Party Secretary of Hangzhou
- In office 1960s–1967
- Preceded by: Wu Xian
- Succeeded by: Vacant (Cultural Revolution)

Personal details
- Born: 1912 Kaijiang, Sichuan, Qing China
- Died: June 18, 1970 (aged 57–58) Hangzhou, Zhejiang, China
- Party: Chinese Communist Party (since July 1938)

= Wang Pingyi =

Chinese politician

Wang Pingyi (王平夷; 1912 – June 18, 1970) was a Chinese politician who served as Communist Party Secretary of Hangzhou during the early years of the People's Republic of China. A veteran of the Second Sino-Japanese War and the Chinese Civil War, he held numerous leading positions in Hangzhou after 1949, including vice mayor, Chinese Communist Party Deputy Committee Secretary, and Chinese Communist Party Committee Secretary. During the Cultural Revolution, he was persecuted and died in custody in 1970. He was officially rehabilitated in 1978. His son, Wang Guoping, later also served as Communist Party secretary of Hangzhou.

== Biography ==

Wang was born in Kaijiang County, Sichuan, in 1912. He enlisted in the revolutionary forces in December 1937 and joined the Chinese Communist Party in July 1938. During his early revolutionary career, he served as a squad leader in the National Liberation Vanguard Corps at the Shaanbei Public School and later became secretary of the United Front Work Committee under the CCP Jinshu Special Committee in Zhejiang.

During the Second Sino-Japanese War, Wang played an important role in developing underground Communist organizations in western Zhejiang. As a leading youth cadre of the CCP Jinqu Special Committee, he directed the activities of the National Liberation Vanguard Corps in Fuyang, organizing political education based on works such as On Protracted War and other Marxist publications while cultivating local Party activists. In 1940 and 1941, he repeatedly inspected Party organizations in Fuyang and neighboring counties and was entrusted with organizing Party work across Pujiang, Fuyang, Tonglu, and Jiande. He later served as commander and political commissar of the Eighth Battalion of the Jinxiao Detachment in eastern Zhejiang before transferring to the East China Field Army, where he held political and propaganda positions, including chief of the publicity section of the Political Department of the First Column and deputy editor of the Qianfeng Daily.

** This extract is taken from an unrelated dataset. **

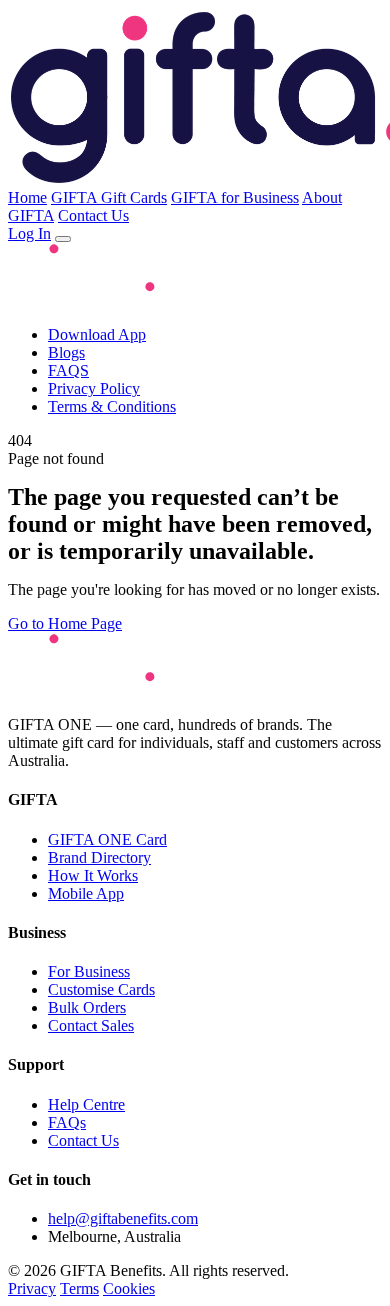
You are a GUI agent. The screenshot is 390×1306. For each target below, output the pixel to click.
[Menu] (63, 239)
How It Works (93, 875)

Following the establishment of the People's Republic of China in 1949, Wang was appointed deputy director of the Social Affairs Department of the Hangzhou Military Control Commission. He subsequently served as director of the Hangzhou Labor Bureau, secretary-general and later director of the Municipal Finance and Economic Commission, vice mayor of Hangzhou, deputy secretary of the CCP Hangzhou Municipal Committee, and eventually Party secretary of Hangzhou. He also served concurrently as First Political Commissar of the People's Liberation Army Hangzhou Military Subdistrict. During his tenure, he played a significant role in the industrialization of Hangzhou, urban development, and the expansion of the city's parks and green spaces. He was elected a delegate to the 8th National Congress of the Chinese Communist Party, a member of the Chinese Communist Party Zhejiang Provincial Committee, and chairman of the first three committees of the Chinese People's Political Consultative Conference Hangzhou Municipal Committee.

During the Cultural Revolution, Wang became the target of political persecution by followers of Lin Biao and the Gang of Four. After being diagnosed with gastric cardia cancer, his medical treatment was deliberately delayed for nearly a year, and he continued to be subjected to political interrogation and mistreatment even after surgery. He died on June 18, 1970, at the age of 58. In April 1978, the CCP Hangzhou Municipal Committee, with the approval of the Chinese Communist Party Zhejiang Provincial Committee, formally rehabilitated him and overturned the charges brought against him during the Cultural Revolution.